## Records provided
=== Begin Enclosure ===

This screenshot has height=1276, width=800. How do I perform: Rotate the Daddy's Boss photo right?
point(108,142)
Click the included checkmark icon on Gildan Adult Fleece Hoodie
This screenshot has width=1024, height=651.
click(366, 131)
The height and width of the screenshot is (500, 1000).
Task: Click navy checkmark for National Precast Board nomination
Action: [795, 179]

=== End Enclosure ===

## Aim of the task
For each record above, write it out again exactly.

## Solution to this task
This screenshot has height=1276, width=800. How do I perform: Rotate the Daddy's Boss photo right?
point(108,142)
Click the included checkmark icon on Gildan Adult Fleece Hoodie
This screenshot has width=1024, height=651.
click(366, 131)
The height and width of the screenshot is (500, 1000).
Task: Click navy checkmark for National Precast Board nomination
Action: [795, 179]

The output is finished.